A named individual with a defined scope of authority. "The product owner is [name]. They have final decision authority on the roadmap and feature prioritization. Escalation to leadership is required only for decisions that affect the core product vision or require budget above [threshold]."
A committee, a consensus model, or an answer that defers to whoever is asking for the feature. Shared ownership of product decisions is the same as no ownership.
This question is different from Question 3. Question 3 defines long-term product success. This question defines what your organization needs to see in the first 90 days after launch to confirm the product is on the right track. 90 days is long enough for real patterns to emerge from real usage, and short enough that you can course-correct if those patterns are not what you expected.
Three to five specific observations you expect to make within 90 days that would confirm the product is working as intended. "Within 90 days, at least 20 users have completed a full intake workflow without abandoning. At least 15 have returned to start a second intake."
"We will evaluate where we are at 90 days." That is not a success definition. That is a calendar reminder.
Using This Guide
These six questions work best when answered in writing, reviewed by the core team, and documented before any development work begins.

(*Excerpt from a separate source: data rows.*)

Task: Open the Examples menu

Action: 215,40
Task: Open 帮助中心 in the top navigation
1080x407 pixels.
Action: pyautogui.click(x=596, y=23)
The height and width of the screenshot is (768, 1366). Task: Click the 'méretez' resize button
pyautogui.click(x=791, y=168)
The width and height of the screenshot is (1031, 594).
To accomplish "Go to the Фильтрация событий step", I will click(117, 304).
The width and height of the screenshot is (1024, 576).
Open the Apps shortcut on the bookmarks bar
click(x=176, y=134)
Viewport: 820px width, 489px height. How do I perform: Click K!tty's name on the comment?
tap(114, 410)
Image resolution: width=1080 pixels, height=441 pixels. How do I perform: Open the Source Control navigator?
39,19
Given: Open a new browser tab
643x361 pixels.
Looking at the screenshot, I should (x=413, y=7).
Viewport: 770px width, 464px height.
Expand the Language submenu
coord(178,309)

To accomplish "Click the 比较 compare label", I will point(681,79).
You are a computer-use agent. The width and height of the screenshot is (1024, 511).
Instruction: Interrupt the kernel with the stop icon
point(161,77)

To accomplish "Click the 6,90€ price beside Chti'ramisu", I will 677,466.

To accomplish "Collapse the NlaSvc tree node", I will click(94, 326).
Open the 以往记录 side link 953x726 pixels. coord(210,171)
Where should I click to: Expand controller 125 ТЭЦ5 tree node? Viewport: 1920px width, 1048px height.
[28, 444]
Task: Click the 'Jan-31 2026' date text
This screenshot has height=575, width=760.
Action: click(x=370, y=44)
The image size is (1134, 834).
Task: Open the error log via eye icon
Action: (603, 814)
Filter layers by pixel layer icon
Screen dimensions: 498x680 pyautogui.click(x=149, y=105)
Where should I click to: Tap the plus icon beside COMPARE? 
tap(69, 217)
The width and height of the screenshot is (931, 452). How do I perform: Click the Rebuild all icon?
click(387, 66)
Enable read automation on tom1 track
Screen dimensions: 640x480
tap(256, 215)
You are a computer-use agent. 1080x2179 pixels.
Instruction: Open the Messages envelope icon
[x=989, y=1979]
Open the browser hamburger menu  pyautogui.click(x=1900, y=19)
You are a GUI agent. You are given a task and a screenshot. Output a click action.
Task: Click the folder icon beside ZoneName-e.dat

The process of writing the answers often surfaces disagreements and assumptions that are better resolved before development starts than after.
If your team cannot agree on clear answers to all six questions, that disagreement is the most important thing to resolve before committing to a build. A development team cannot build a product that its leadership team has not yet defined. If your team can answer all six questions clearly and specifically, you have the strategic foundation that most products lack when development begins.